## YOUR TASK
The entries below contain pictures, which are to be left out; write out exactly, and only, the lines from the line with "Where should I" up to and including the line with "You are a GUI".
* * * * * * *
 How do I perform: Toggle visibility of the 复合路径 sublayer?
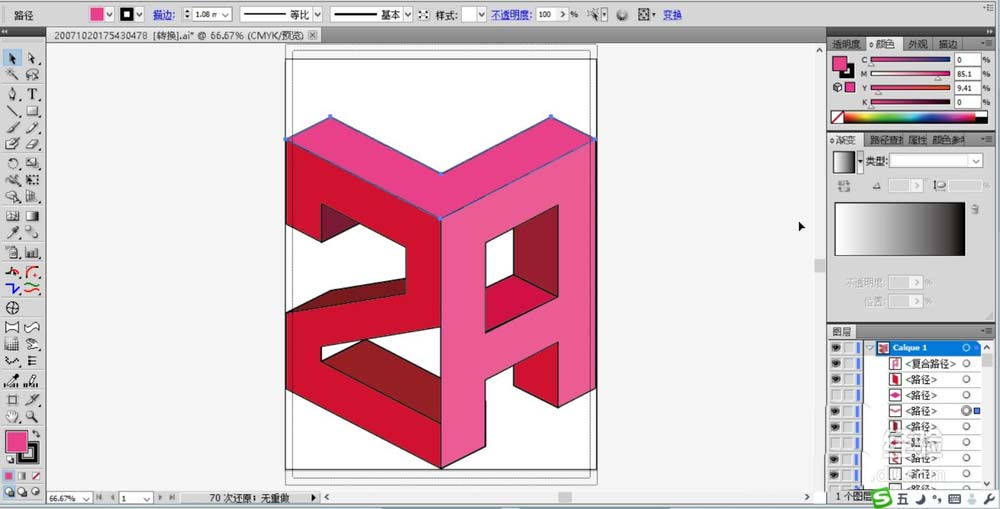coord(835,364)
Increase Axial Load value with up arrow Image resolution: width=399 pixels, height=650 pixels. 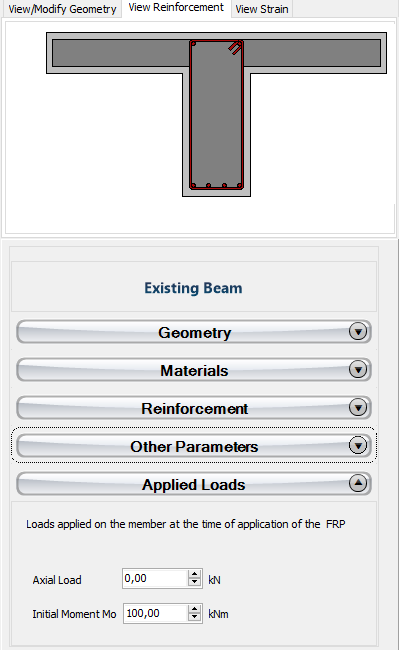coord(194,574)
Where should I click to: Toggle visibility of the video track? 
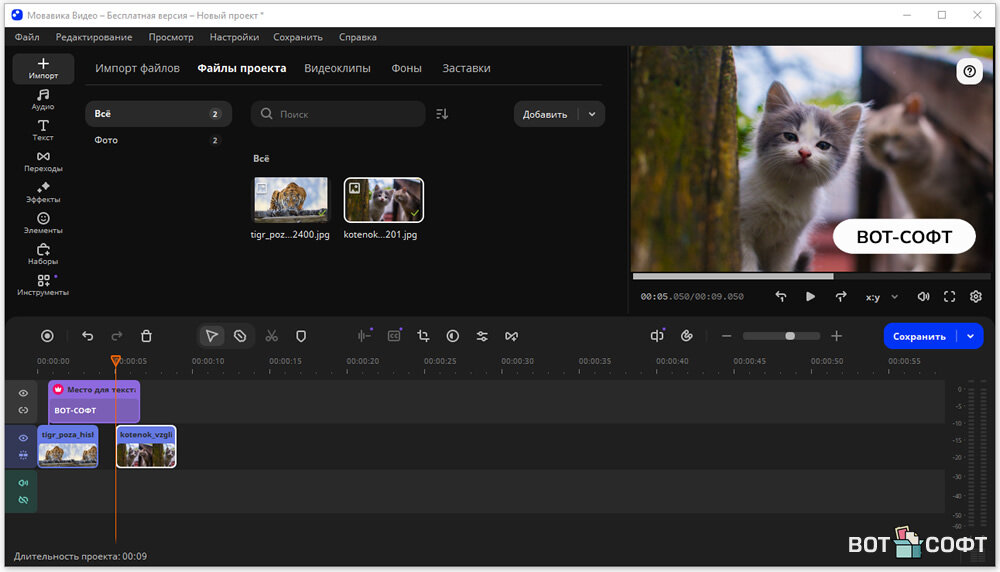pyautogui.click(x=23, y=438)
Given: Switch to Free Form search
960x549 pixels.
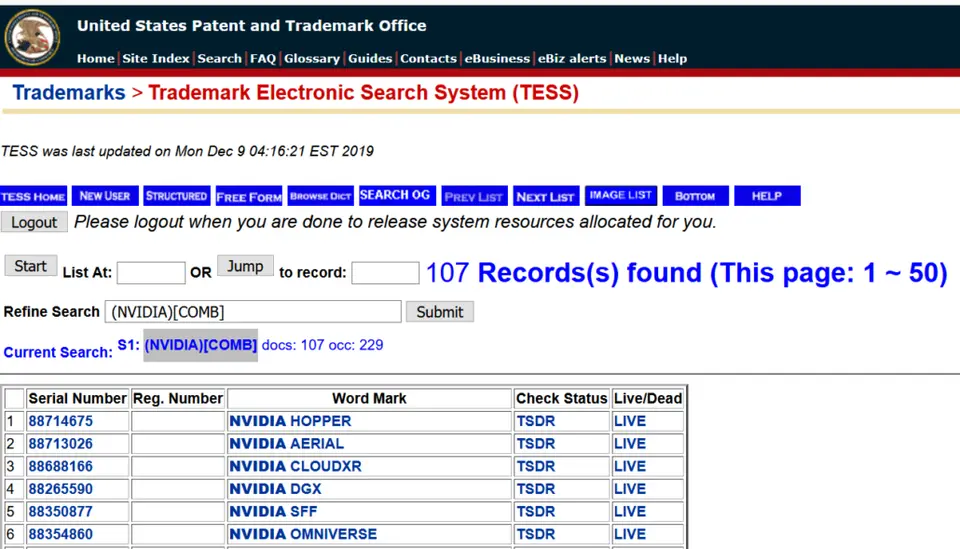Looking at the screenshot, I should 249,196.
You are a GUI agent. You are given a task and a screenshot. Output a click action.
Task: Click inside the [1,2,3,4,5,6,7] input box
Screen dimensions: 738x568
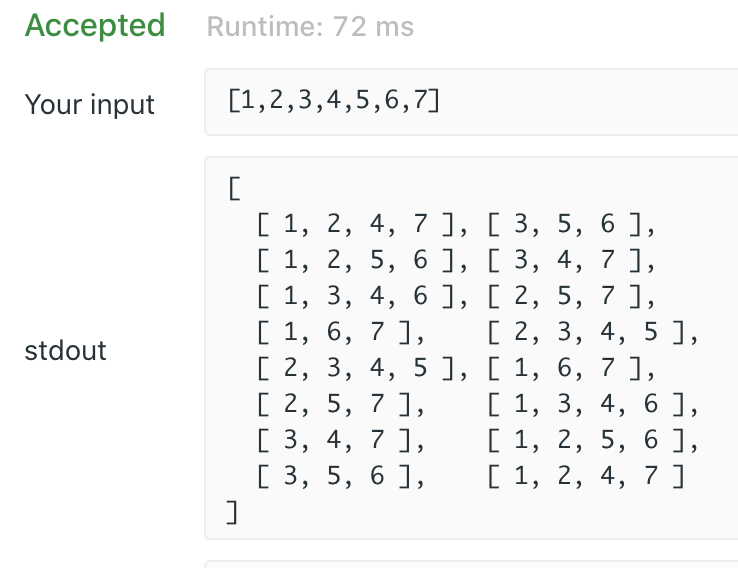click(471, 102)
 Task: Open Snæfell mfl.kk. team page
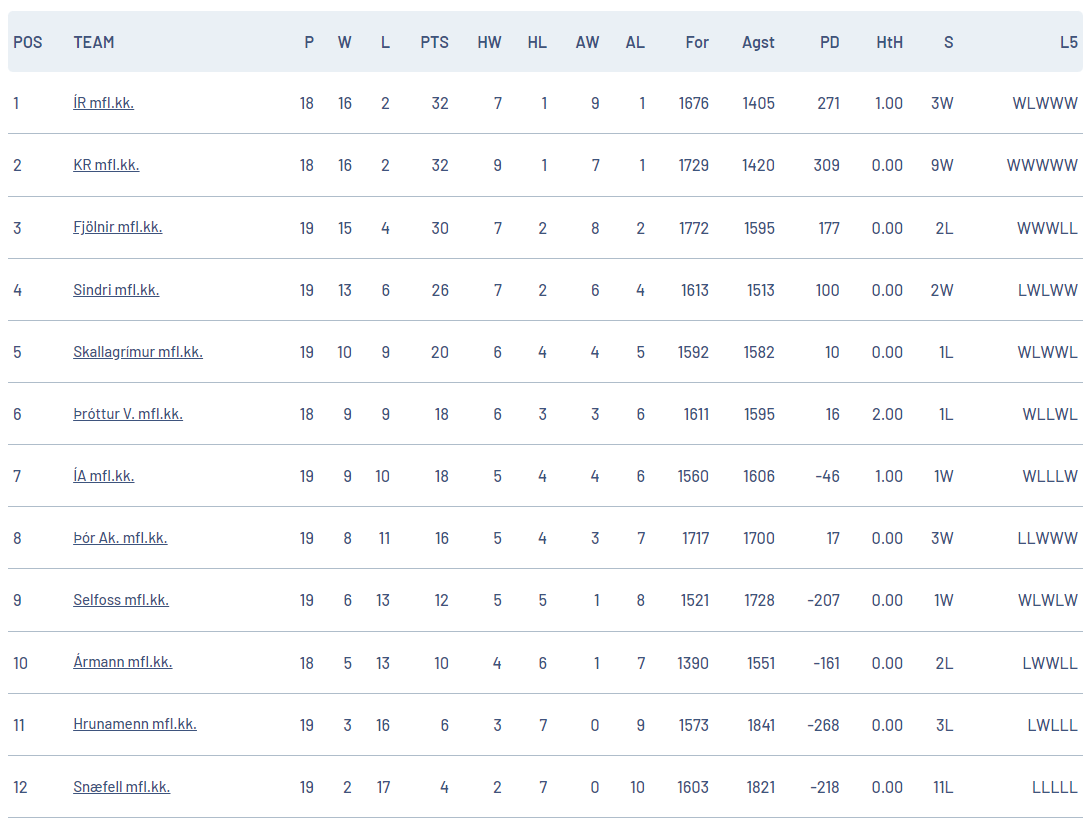pyautogui.click(x=122, y=786)
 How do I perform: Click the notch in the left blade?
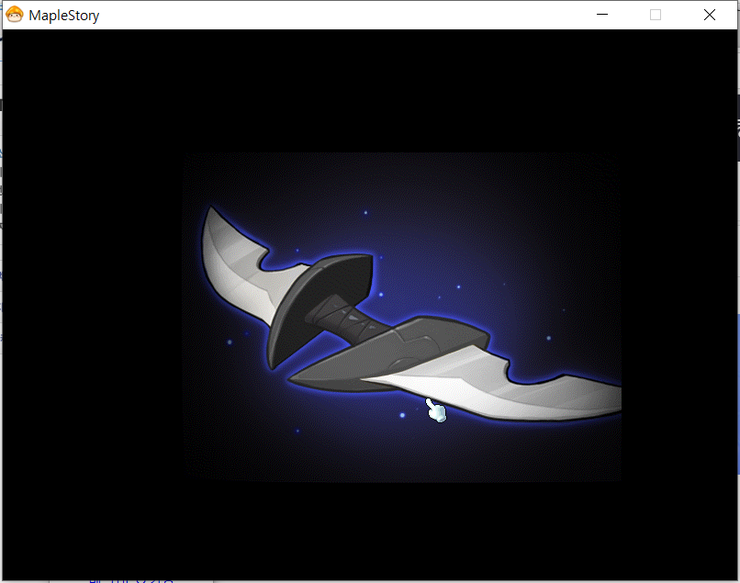[x=265, y=260]
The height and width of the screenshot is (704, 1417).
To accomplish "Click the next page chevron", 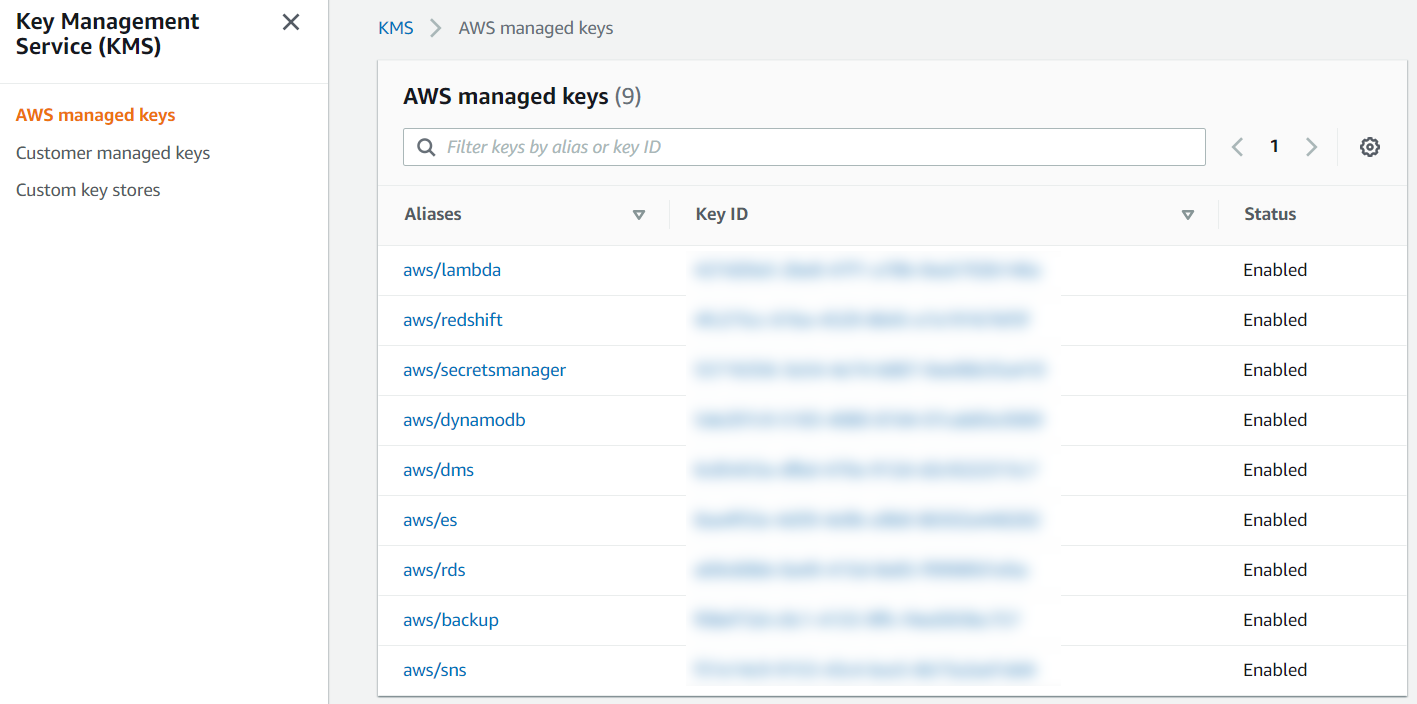I will coord(1311,146).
* * * * * * *
## FINISHED TASK
Where should I click to: Toggle visibility of the video track? 
pyautogui.click(x=23, y=438)
Given: Switch to Free Form search
960x549 pixels.
Looking at the screenshot, I should 249,196.
You are a GUI agent. You are given a task and a screenshot. Output a click action.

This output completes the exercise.